Description and Basis of Presentation

Description

Steel Excel Inc. (“Steel Excel” or the “Company”) is primarily focused on capital redeployment and identification of new business operations in which it can utilize its existing working capital and maximize the use of the Company’s net tax operating losses (“NOLs”) in the future.  The identification of new business operations includes, but is not limited to, sports, training, education, entertainment, and lifestyle businesses. For details regarding the Company’s historical business, which has been accounted for as discontinued operations, refer to Note 5 of the Notes to Financial Statements. The Company was previously known as ADPT Corporation.

Basis of Presentation

In the opinion of management, the accompanying Condensed and Consolidated Financial Statements (“Financial Statements”) of Steel Excel and its wholly-owned subsidiaries have been prepared on a consistent basis with the December 31, 2010 audited financial statements.  The Financial Statements have been prepared in accordance with the regulations of the Securities and Exchange Commission (the “SEC”) and, therefore, omit certain information and footnote disclosures necessary to present the statements in accordance with accounting principles generally accepted in the United States of America and are considered unaudited and condensed. The December 31, 2010 Balance Sheet was derived from audited financial statements. These financial statements should be read in conjunction with the audited financial statements and notes thereto included in the Company’s Transition Report on Form 10-K for the nine-month period ended December 31, 2010, which was filed with the SEC on March 3, 2011. The nine-month period from April 1, 2010 to December 31, 2010 (the “Transition Period”) reflects the Company’s change in fiscal year end from March 31 to December 31.  Subsequent to the Transition Period, the Company’s fiscal year will represent the twelve-month period from January 1 to December 31, with historical periods remaining unchanged related to the twelve-month period from April 1 to March 31, which include, but are not limited to, the Company’s fiscal years ended March 31, 2010 (“fiscal 2010”) and March 31, 2009 (“fiscal 2009”) or (collectively “fiscal years 2010 and 2009”).  As a result, the comparative financial information included in this Form 10-Q relates to the three-month and nine-month periods ended September 30, 2011 and October 1, 2010. The results of operations for the three-month and nine-month periods ended September 30, 2011 are not necessarily indicative of the results to be expected for the entire fiscal year.

The Company’s Financial Statements include the accounts of Steel Excel and its subsidiaries.  All significant intercompany accounts and transactions have been eliminated in consolidation.

Certain reclassifications have been made to prior years’ amounts to conform to the current year’s presentation.
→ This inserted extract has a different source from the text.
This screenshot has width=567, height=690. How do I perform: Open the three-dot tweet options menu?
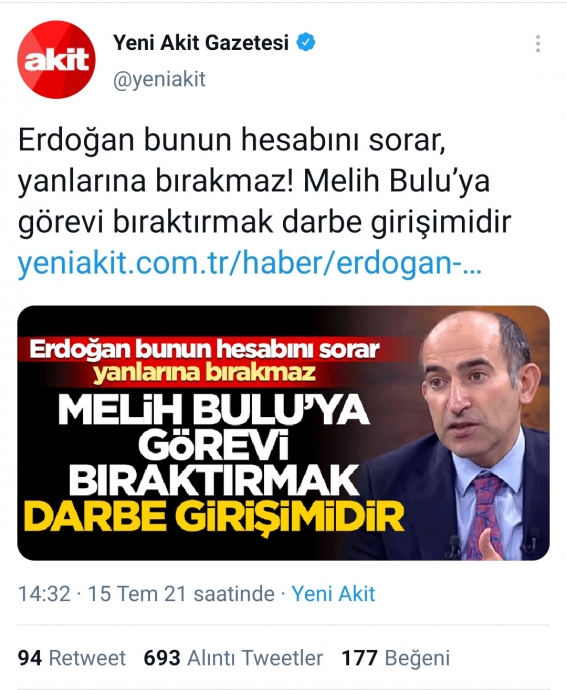(538, 44)
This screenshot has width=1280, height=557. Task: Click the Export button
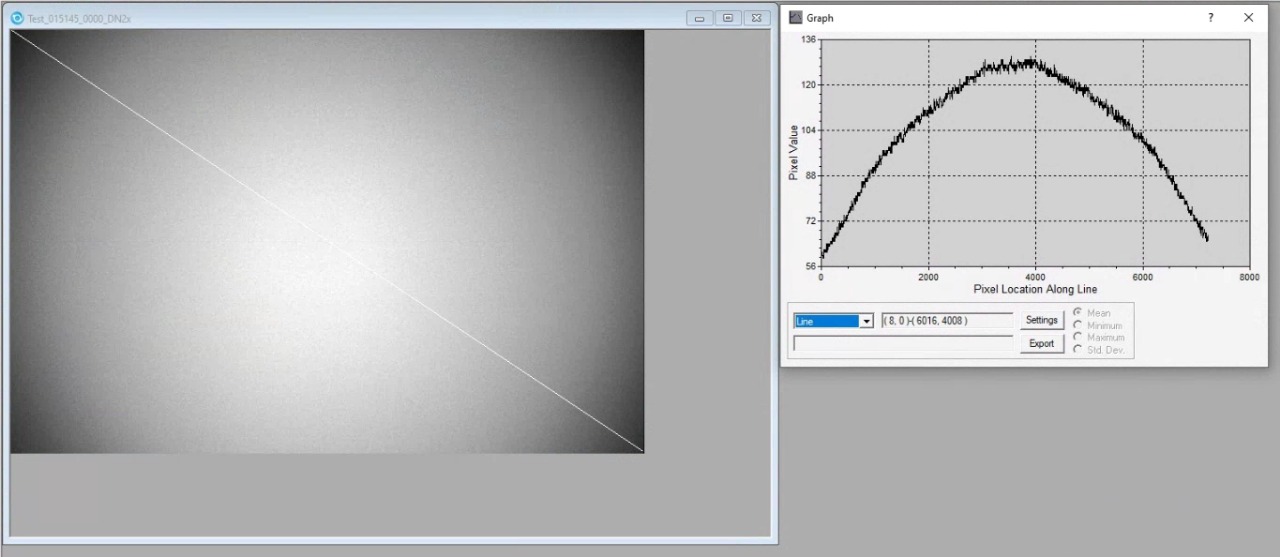(x=1041, y=343)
In July 2011, the Company ceased its efforts to sell or license its intellectual property from its former enterprise-class external storage products business (the “Aristos Business”) and finalized the wind down of such business. As such, the Aristos Business is reflected as a discontinued operation in the accompanying financial statements and prior periods have been reclassified to conform to this presentation.

Reverse/Forward Stock Split

At the close of business on October 3, 2011, we effected a reverse split (the “Reverse Split”) immediately followed by a forward split (the “Forward Split” and together with the Reverse Split, the “Reverse/Forward Split”). At our 2011 annual stockholders meeting, our stockholders approved a proposal authorizing the Board of Directors (the “Board”) to effect the reverse/forward stock split at exchange ratios determined by the Board within certain specified ranges.
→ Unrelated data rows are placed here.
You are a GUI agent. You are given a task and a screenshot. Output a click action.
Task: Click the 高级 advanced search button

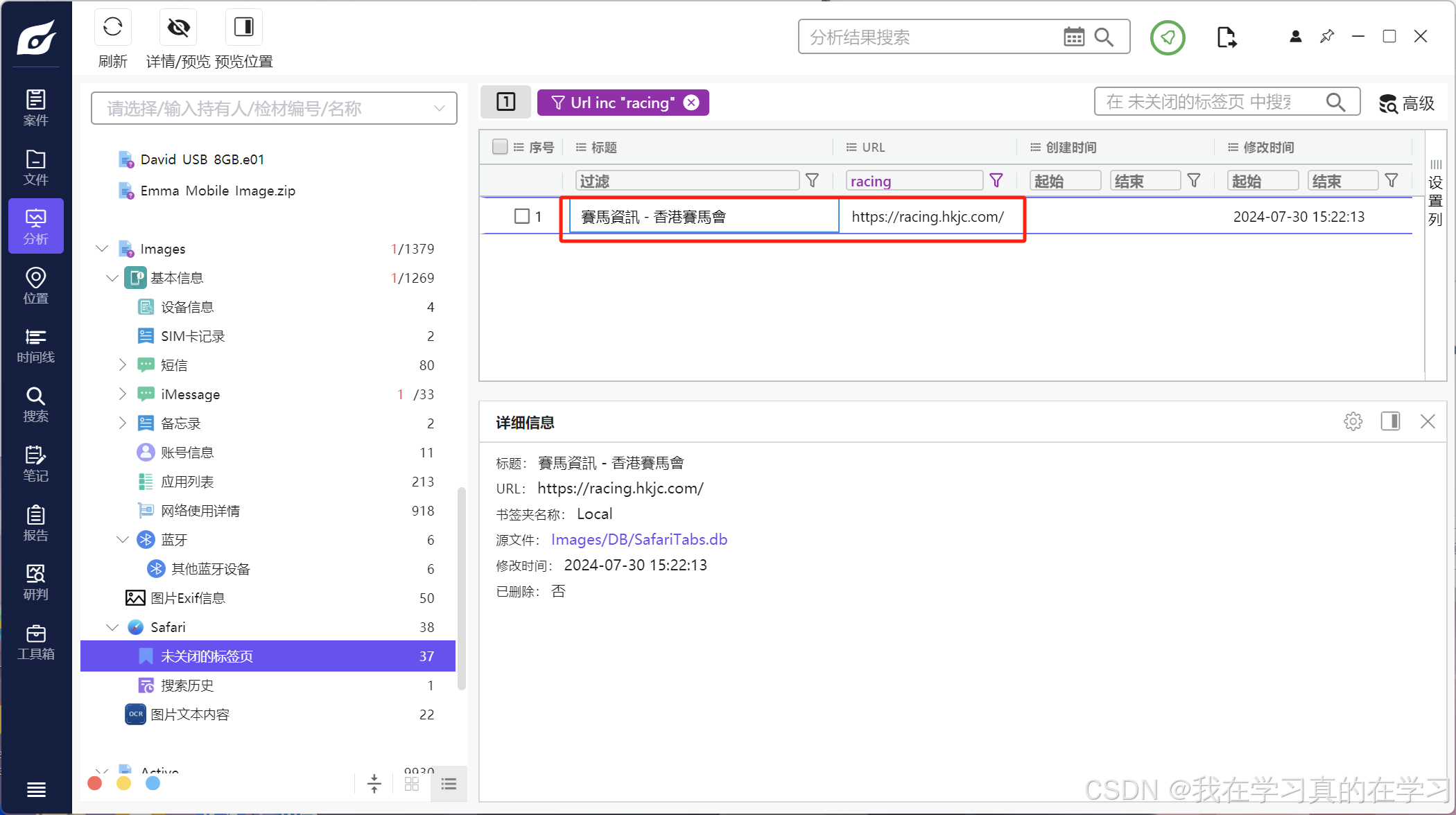pyautogui.click(x=1406, y=103)
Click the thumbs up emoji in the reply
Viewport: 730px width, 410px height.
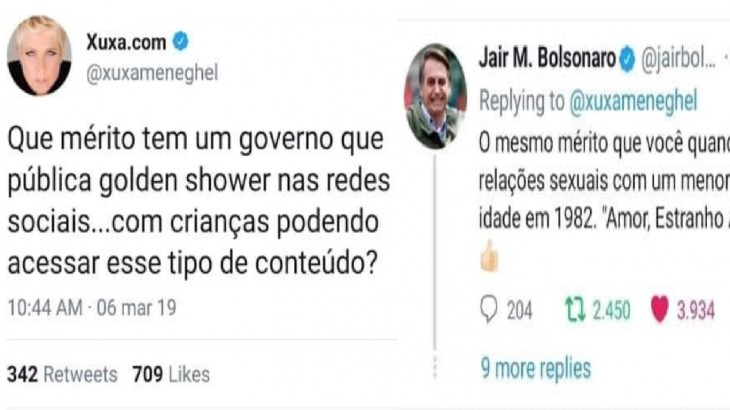tap(489, 255)
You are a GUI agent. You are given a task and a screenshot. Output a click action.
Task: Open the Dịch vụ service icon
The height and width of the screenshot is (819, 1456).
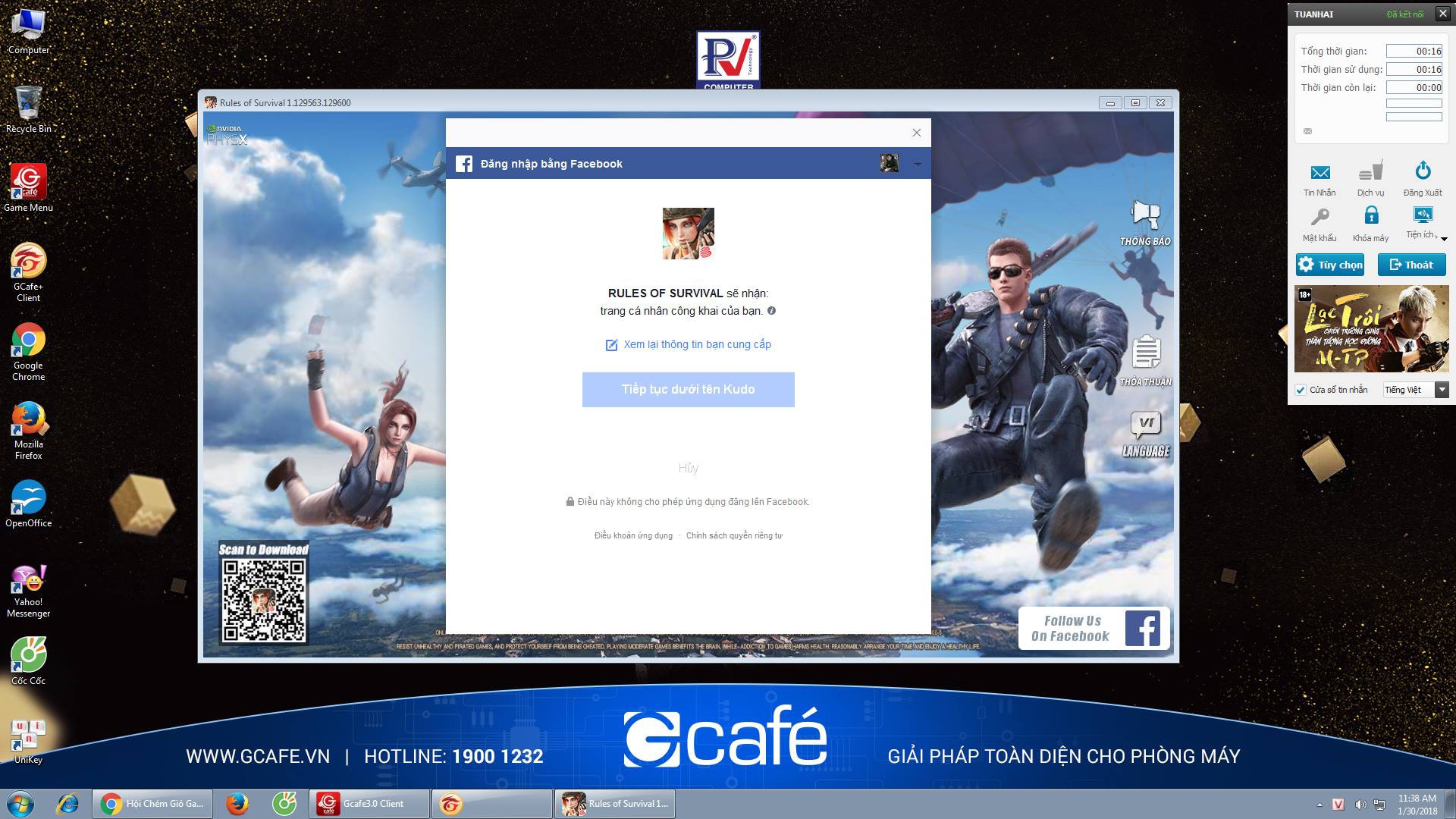click(x=1371, y=171)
The exchange ratio for the Reverse Split was 1-for-500 and the exchange ratio for the Forward Split was 50-for-1. As a result of the Reverse Split, stockholders holding less than 500 shares (the “Cashed Out Stockholders”) were entitled to a cash payment for all of their shares. All remaining stockholders following the Forward Split (the “Remaining Stockholders”) were also entitled to a cash payment for any fractional shares that they would otherwise have received. The cash payment that each Cashed Out Stockholder or Remaining Stockholder is entitled to receive is based upon such stockholder’s pro rata share of the total net proceeds received in the sale of the aggregated fractional shares by the Company’s transfer agent at prevailing prices on the open market. The sales of shares for cash payments to be made to the Cashed Out Stockholders and Remaining Stockholders is still in process as of this filing.

As a result of the Reverse/Forward Split, our common stock outstanding went from 108,868,286 shares at September 30, 2011 to 10,886,829 shares at October 3, 2011. All shares outstanding and per share information for the current and previous financial periods being reported have been adjusted to reflect the Reverse/Forward Split.